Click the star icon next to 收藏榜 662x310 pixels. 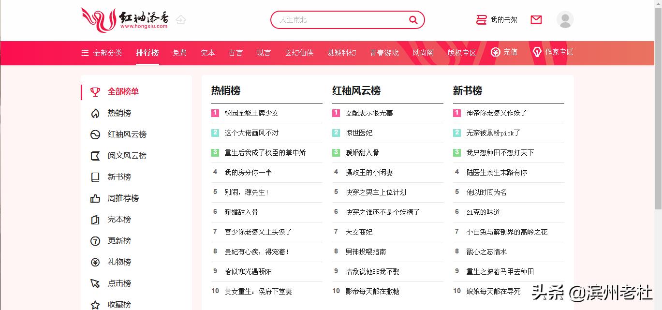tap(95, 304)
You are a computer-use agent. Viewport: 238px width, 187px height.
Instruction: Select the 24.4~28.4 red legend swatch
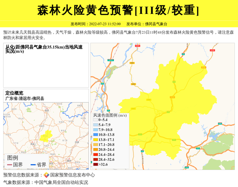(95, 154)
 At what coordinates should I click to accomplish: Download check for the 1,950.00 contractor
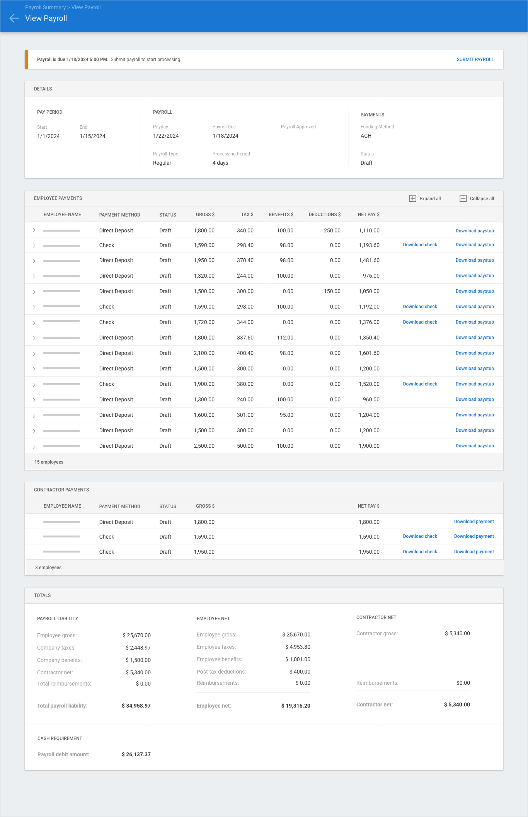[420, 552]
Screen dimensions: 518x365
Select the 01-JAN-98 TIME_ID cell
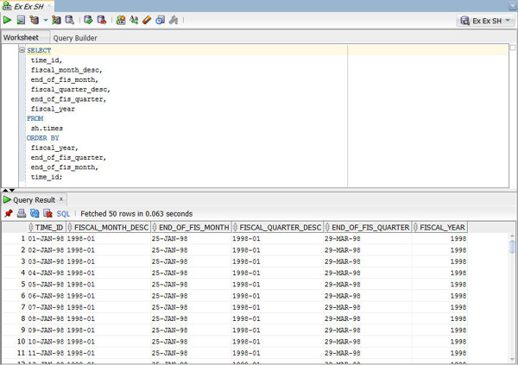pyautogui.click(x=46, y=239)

+++

* _What the exercise asks_:
All lines from the one holding "Instruction: Select the" through the last line of the material above should be set down exactly, and the pictures should be left out.

* _Answer section_:
Instruction: Select the 24.4~28.4 red legend swatch
(95, 154)
 At what coordinates should I click to accomplish: Download check for the 1,950.00 contractor
[420, 552]
Screen dimensions: 518x365
Select the 01-JAN-98 TIME_ID cell
pyautogui.click(x=46, y=239)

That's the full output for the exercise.